The tasks:
1. From the SCA documentation, list every task type under the "Collection tasks" heading, giving each one's code and its full name.
2. According to the SCA documentation, what must be configured in advance for the MySQL collection task?
3. Write the next part of the SCA documentation, beginning right after its final line.

Document passage:
------------

View the current version of SCA:

hongyedba@localhost ~ % ./sca_linux_x86_64 -v
SCA version: 5.1.0

-T, --type (Task Type)

Default value: OI

Specifies the task type. Currently, SCA supports the following types of tasks:

Runtime tasks
1. I [Initialize]: Initialize, used to initialize the SCA repository
2. L [Apply License]: Apply license, task for license application
3. D [Deletion]: Deletion，used to delete some data_id related data in the database
Collection tasks
1. OC [Oracle Collection]: Oracle collection, used to collect the business SQL executed in Oracle database, need long time to collect
2. MC [MySQL Collection]: MySQL collection, used to collect the business SQL executed in MySQL database, need to configure the slow log in advance, and then collect at once
3. DC [DB2 Collection]: DB2 collection, used to collect the business SQL executed in DB2 database, need long time to collect
4. PC [PostgreSQL Collection]: PostgreSQL collection, used to collect the business SQL executed in PostgreSQL database (using plugin pg_stat_statements), need long time to collect
5. IC [Informix Collection]: Informix collection, used to collect the business SQL executed in Informix database (need enable global sql tracing manually), need long time to collect
6. SC [SQL Server Collection]: SQL Server collection, used to collect the business SQL executed in SQL Server database, need long time to collect
Analysis tasks
1. OI [Oracle Inspection]: Oracle compatibility evaluation, used to evaluate the actual compatibility of business SQL collected in Oracle on the source side in MogDB on the target side
2. MI [MySQL Inspection]: MySQL compatibility evaluation, used to evaluate the actual compatibility of business SQL collected in MySQL on the source side in MogDB on the target side
3. DI [DB2 Inspection]: DB2 compatibility evaluation, used to evaluate the actual compatibility of business SQL collected in DB2 on the source side in MogDB on the target side
4. PI [PostgreSQL Inspection]: PostgreSQL compatibility evaluation, used to evaluate the actual compatibility of business SQL collected in PostgreSQL on the source side in MogDB on the target side
5. II [Informix Inspection]: Informix compatibility evaluation, used to evaluate the actual compatibility of business SQL collected in Informix on the source side in MogDB on the target side
6. SI [SQL Server Inspection]: SQL Server compatibility evaluation, used to evaluate the actual compatibility of business SQL collected in SQL Server on the source side in MogDB on the target side
7. OS [Oracle Simulation]: Oracle performance evaluation, used to evaluate the execution performance of business SQL collected in Oracle on the source side in MogDB on the target side
8. OIS [Oracle Inspection & Simulation]: Oracle compatibility and performance evaluation, equivalent to OI + OS two tasks at the same time

-d, --data (Data Directory)

------------

Material provided:

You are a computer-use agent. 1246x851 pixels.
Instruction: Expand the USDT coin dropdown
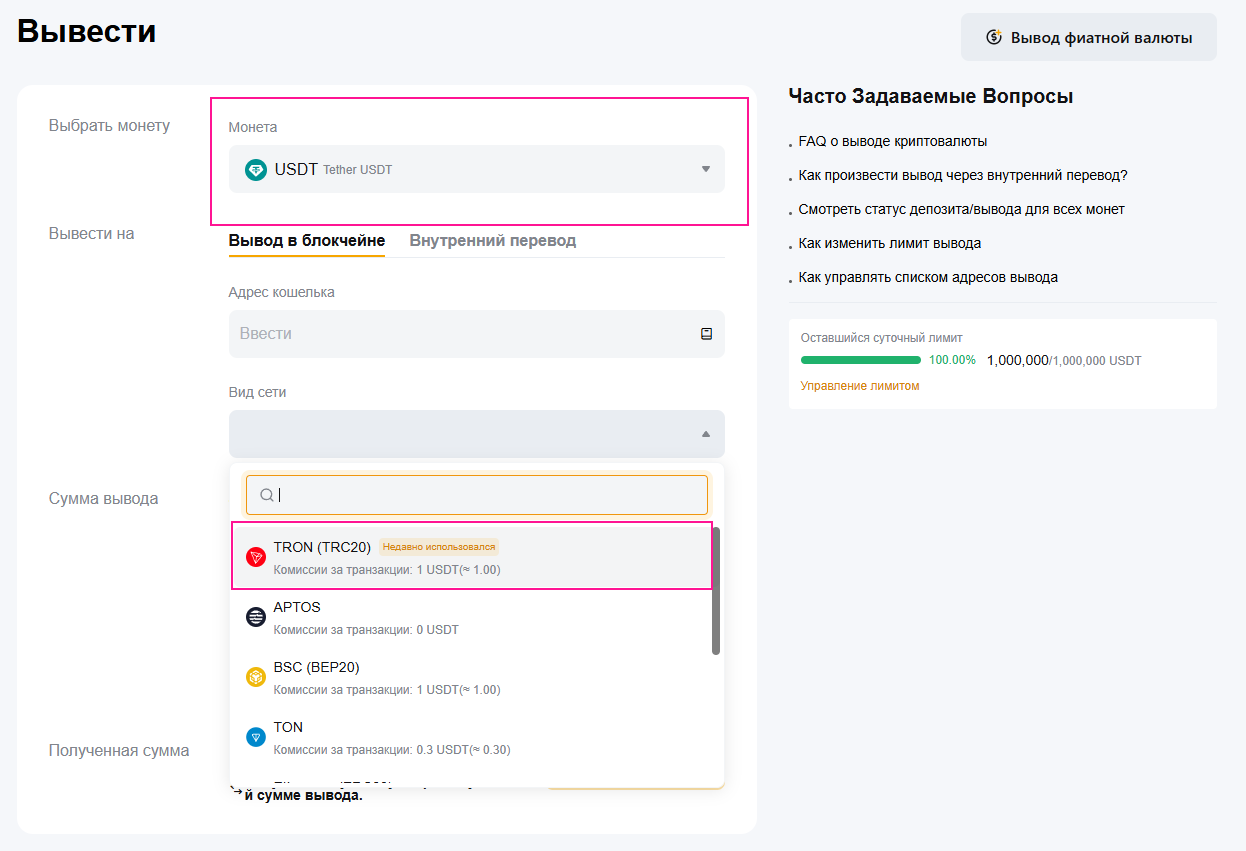click(x=705, y=169)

------------

Final results:
1.
OC: Oracle Collection
MC: MySQL Collection
DC: DB2 Collection
PC: PostgreSQL Collection
IC: Informix Collection
SC: SQL Server Collection

2. The slow log must be configured in advance.

3.
The -d data directory can be specified for all task types except repository initialization (-T I).

The collection task writes the collected data to the data directory specified by -d.

The analysis task reads data from the data directory, inserts the data into the repository table, and the final generated report results are also written to the data directory by default.

-D, --data-id (Data ID)

Specify the data ID and then read the data with the specified ID directly from the repository instead of re-reading and loading the data from the data directory.

Specifying the -D option skips the step of loading data and performs the relevant analysis task directly.

-w, --workers (Degree of Parallelism)

The default degree of parallelism is 10.

Specifies the degree of parallelism for running tasks. Appropriate degree of parallelism can improve the running speed of each task.

Applicable to: file data loaded to a data repository, SQL compatibility assessment, SQL complexity assessment, SQL performance simulation, and other operations

Note:

In SQL simulation tasks, a greater degree of parallelism may lead to degradation of the execution efficiency of single SQL. Therefore, an appropriate degree of parallelism needs to be chosen according to the loading of the actual production environment and is generally set to the average number of active sessions of a production database.

-x, --debug (Debug Mode)

Enabling the debug mode does not affect normal analysis logic but will output a large number of logs. The debug mode is usually used for assisting the analysis program in running exceptions itself.

-l, --logfile (Log File)

Specifies the log file of a program. The program will output data to both the terminal command line and log file.

-L, --log-only (Log File)

Specifies the log file of a program. The program will output data only to the log file.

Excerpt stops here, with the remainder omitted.